Alors que le secrétaire général de l'Organisation des Nations Unies, Antonio Guterres, attire l'attention sur le fait que « la violence ne se cantonne pas aux champs de bataille », cet isolement salutaire représente une séquestration légale des femmes victimes de violences conjugales et intrafamiliales en raison de la restriction de la liberté d'aller & de venir impliquant promiscuité avec l'auteur et isolement social, ce qui a d'ores et déjà été observé en Chine puis en Italie, et désormais en France. Des difficultés auxquelles le gouvernement, les associations ainsi que d'autres acteurs (ex : le Barreau de Paris) essayent de pallier par la création et/ou l'ouverture de différents dispositifs qui n'ont pas permis d'empêcher les féminicides observés ces derniers jours sur le territoire.

La gestion de l'épidémie du Covid-19 restreint également les femmes dans l'accès à un droit fondamental : l'avortement. Les mesures de restriction de la circulation et la mobilisation du personnel soignant impliquent une fragilisation de cette liberté fondamentale de pouvoir avoir recours à l'IVG. Une chute conséquente du nombre d'interventions fait craindre aux associations et à certain.e.s praticien.ne.s une fragilisation d'accès à ce droit imposant alors aux femmes de se maintenir dans des grossesses non désirées. Une problématique légitime alors que le Sénat rejetait récemment un amendement visant à allonger le délai légal réservé à cette pratique faisant craindre une remise en question du droit des femmes à disposer de leur corps.

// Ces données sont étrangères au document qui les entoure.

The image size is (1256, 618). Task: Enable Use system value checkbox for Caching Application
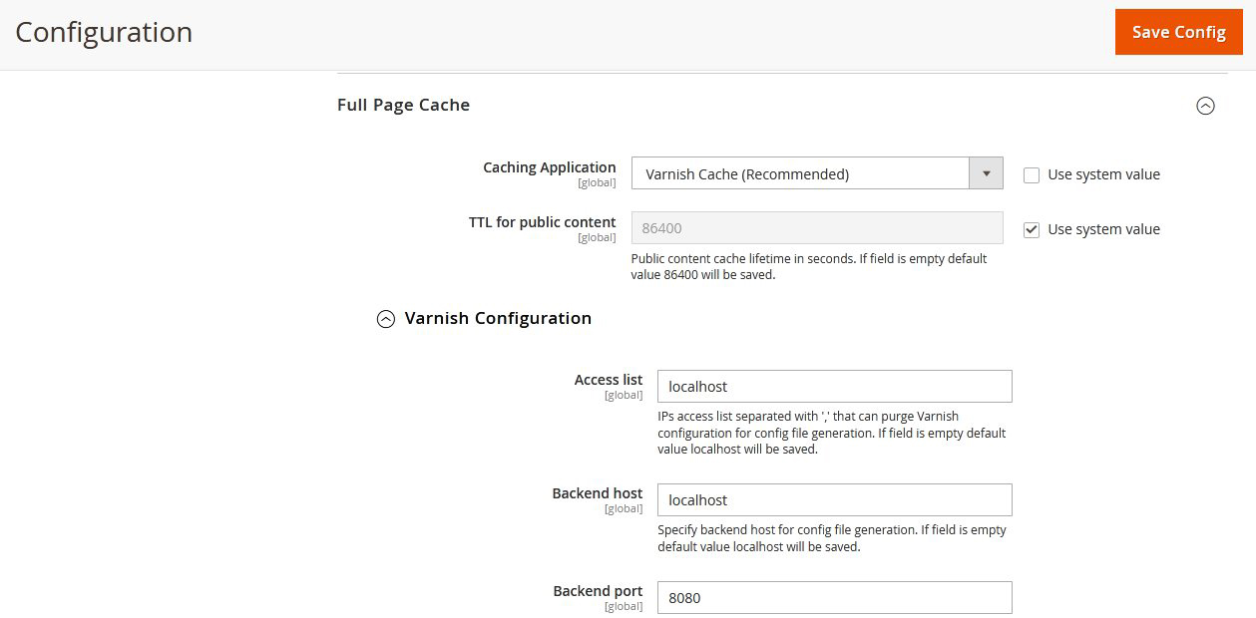tap(1032, 175)
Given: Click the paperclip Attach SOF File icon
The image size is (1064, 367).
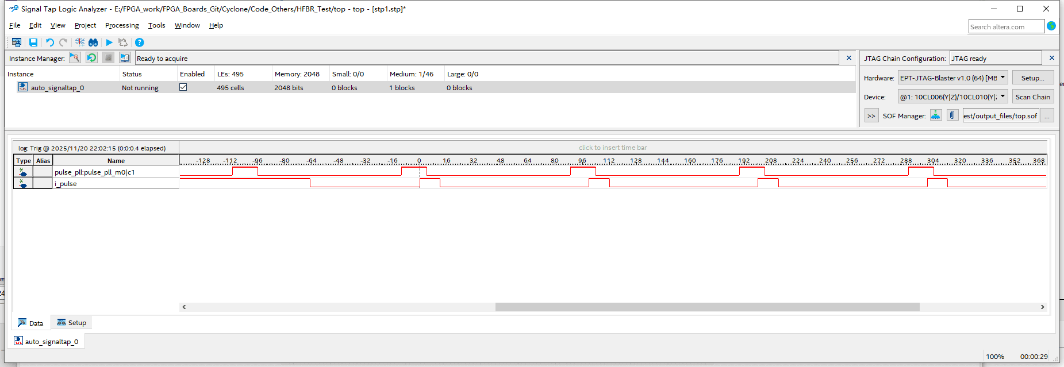Looking at the screenshot, I should tap(952, 115).
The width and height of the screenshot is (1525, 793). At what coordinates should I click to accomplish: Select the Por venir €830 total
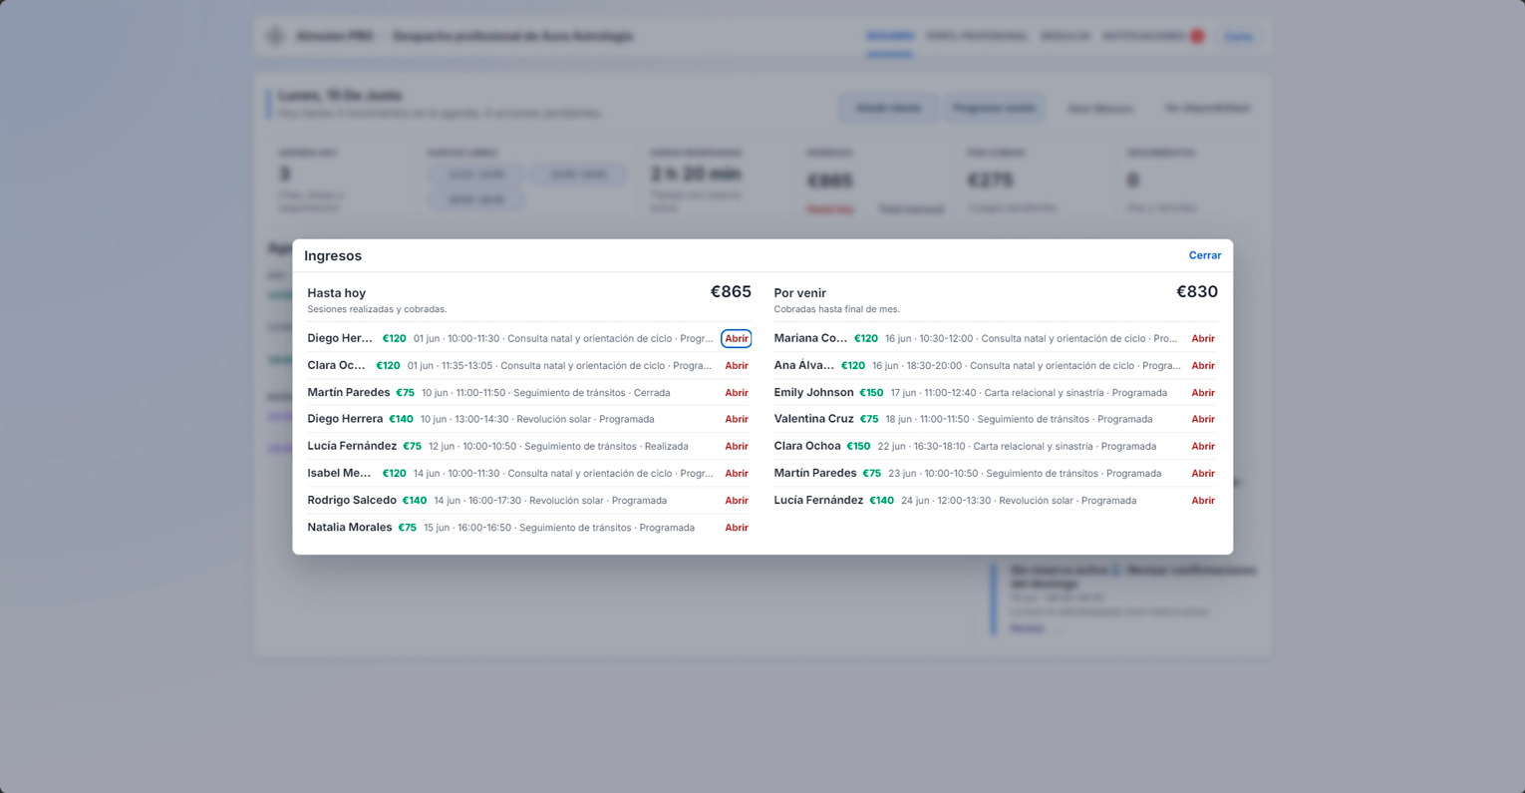click(1197, 292)
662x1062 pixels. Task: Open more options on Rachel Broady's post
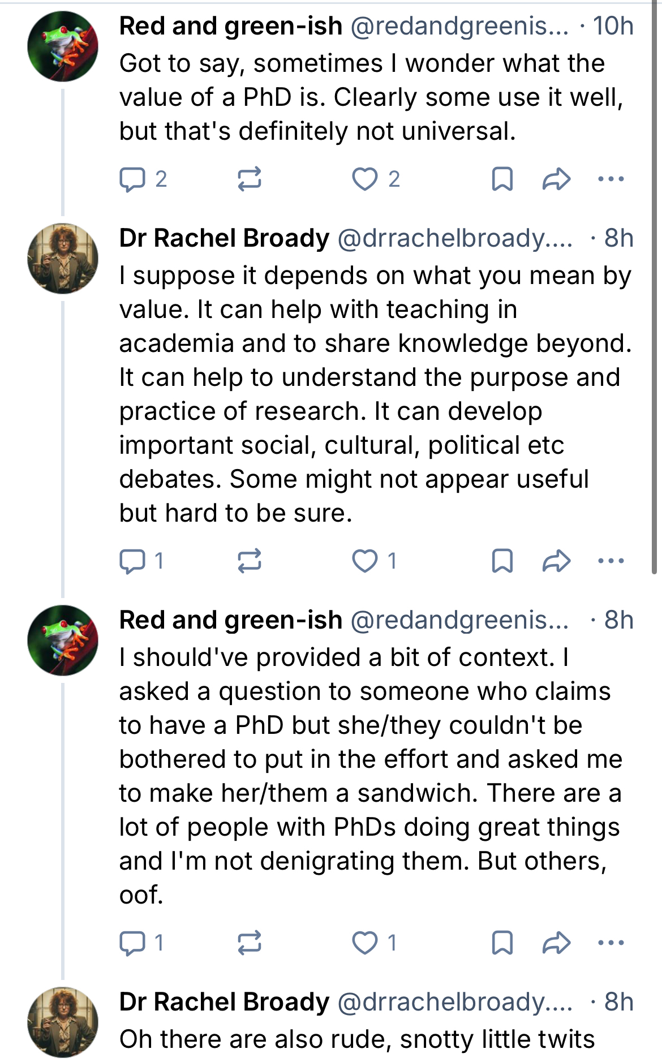[x=611, y=561]
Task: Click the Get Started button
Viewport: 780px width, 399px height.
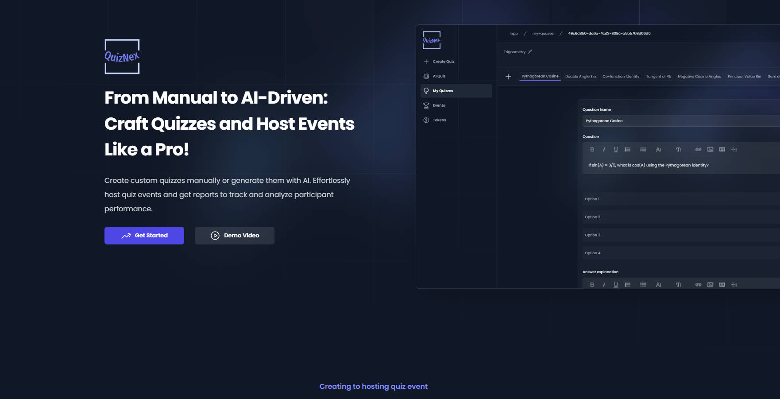Action: tap(144, 236)
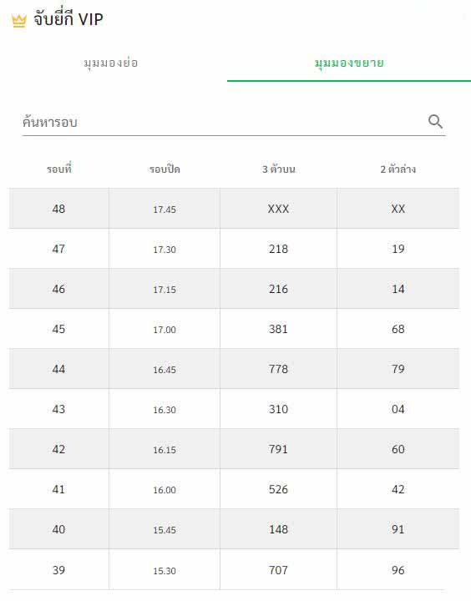Click the จับยี่กี VIP title
The height and width of the screenshot is (601, 471).
pyautogui.click(x=68, y=19)
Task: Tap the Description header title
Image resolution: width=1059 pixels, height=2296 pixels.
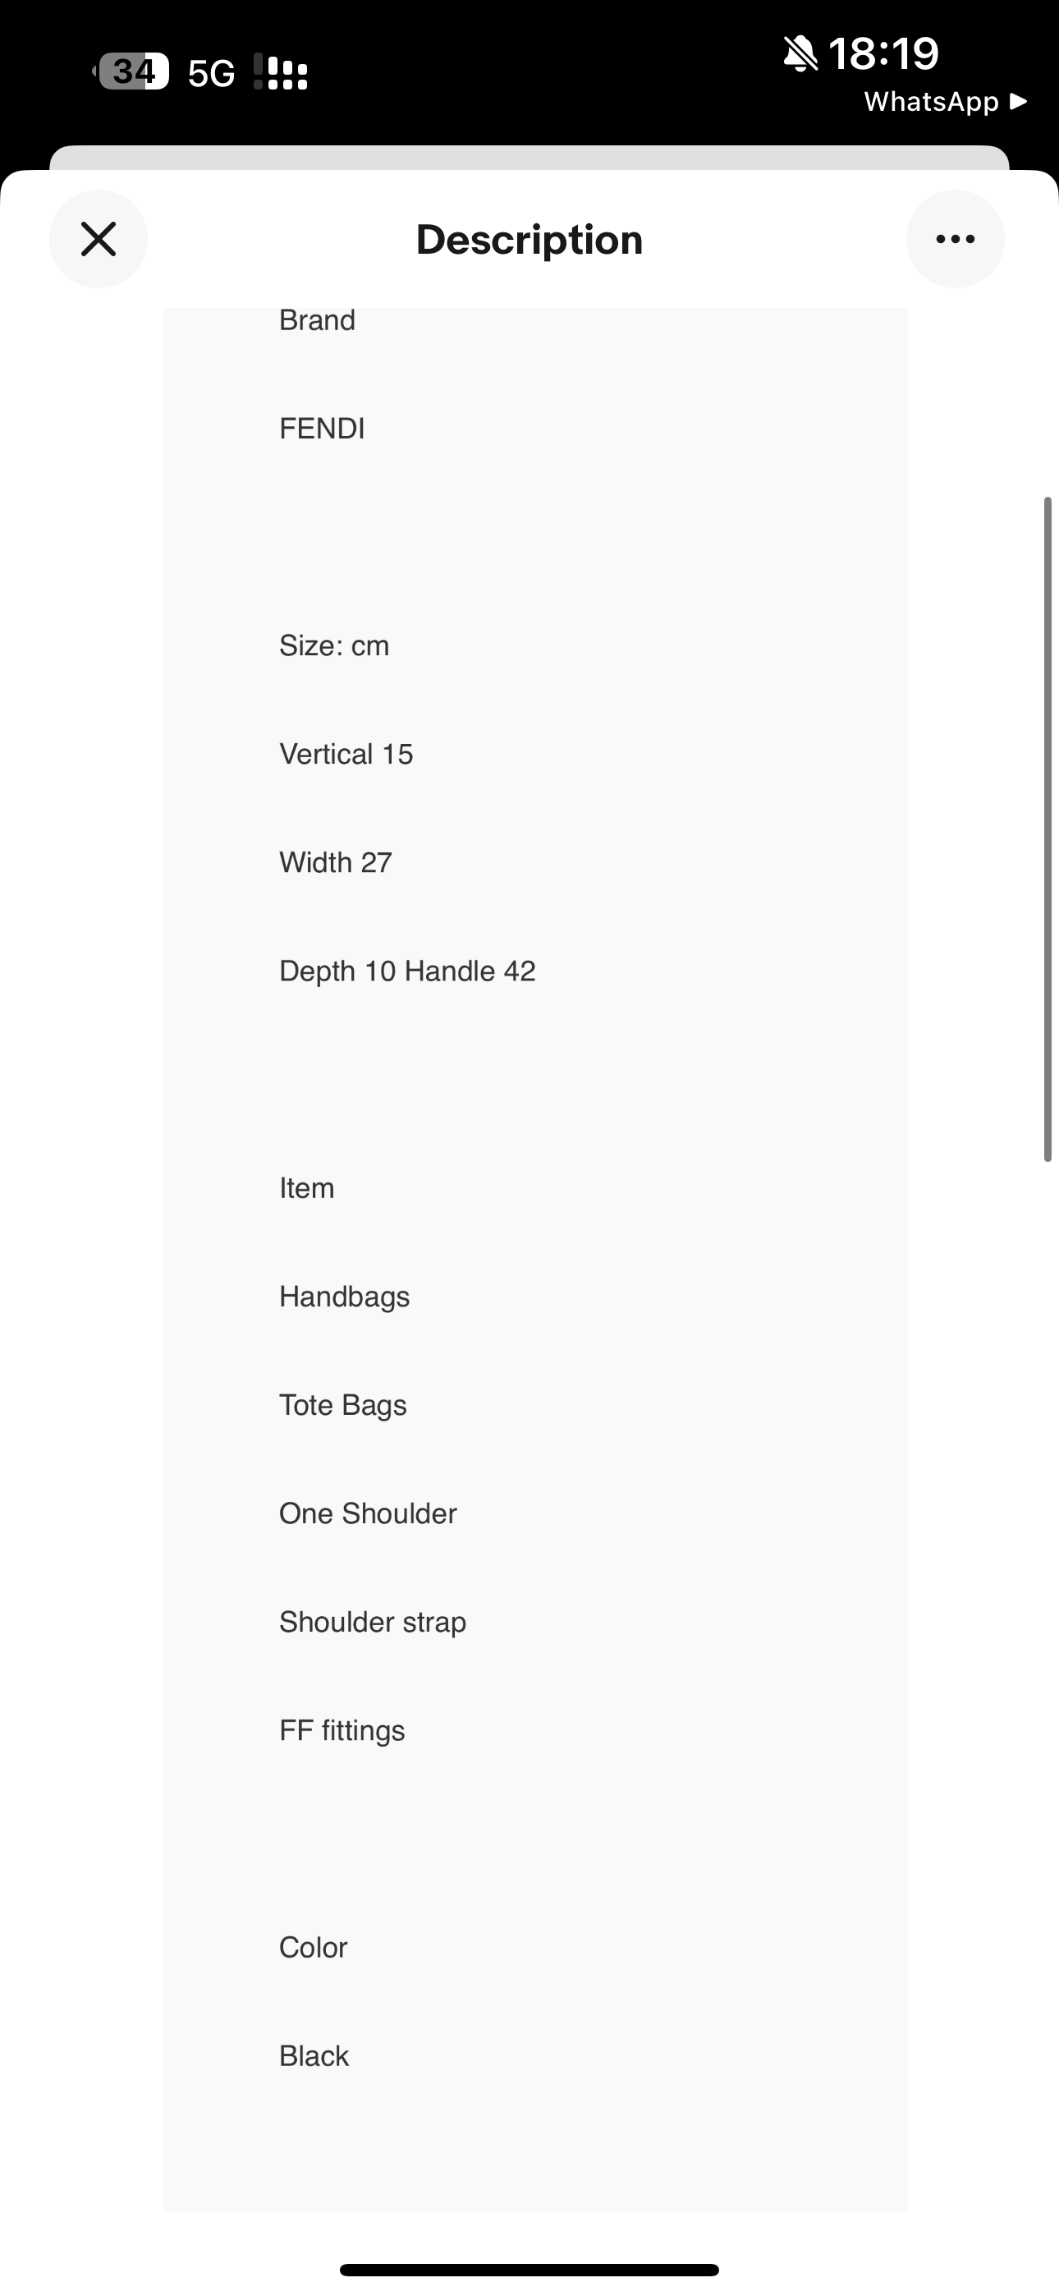Action: [530, 240]
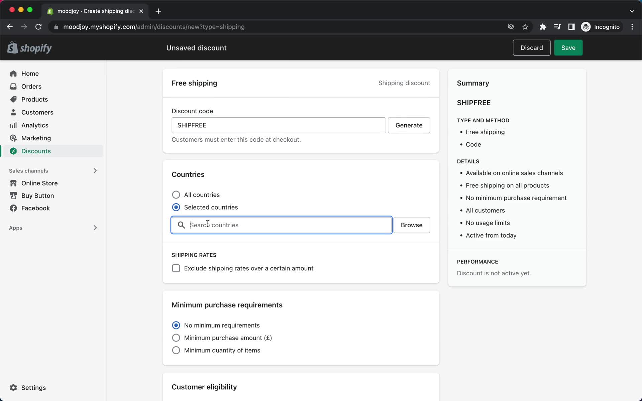The image size is (642, 401).
Task: Open Discounts sidebar icon
Action: [12, 151]
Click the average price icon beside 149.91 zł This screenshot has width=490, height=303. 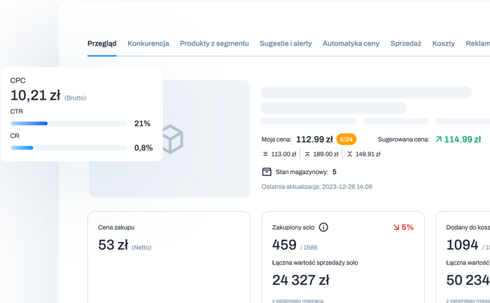click(x=350, y=154)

Autre inégalité de genre conséquente liée au confinement : la situation des prostituées privées de tout moyen de subsistance, dont une grande majorité ne maîtrise pas le français et se retrouve ainsi avec un accès réduit aux informations sanitaires ou celles contraintes, sous la menace de proxénètes, de maintenir leur activité prostitutionnelle malgré le risque de l'épidémie de coronavirus.

Ainsi, la crise sanitaire actuelle apparait comme un catalyseur des inégalités sociales et de genre. Malheureusement, malgré une forte mobilisation du gouvernement, des services publics et des associations, les moyens humains et financiers manquent, creusant les inégalités déjà présentes au cœur de notre société en ne leur accordant pas une perspective d'urgences à résoudre et précarisant ainsi encore davantage un public déjà fragilisé.

Espérons que cette crise permette une véritable prise de conscience et que nous serons capables de repenser la place des femmes dans nos sociétés, de garantir leur sécurité, de reconnaitre leur apport et de revaloriser les emplois du « care », pour une société plus juste et enfin égalitaire.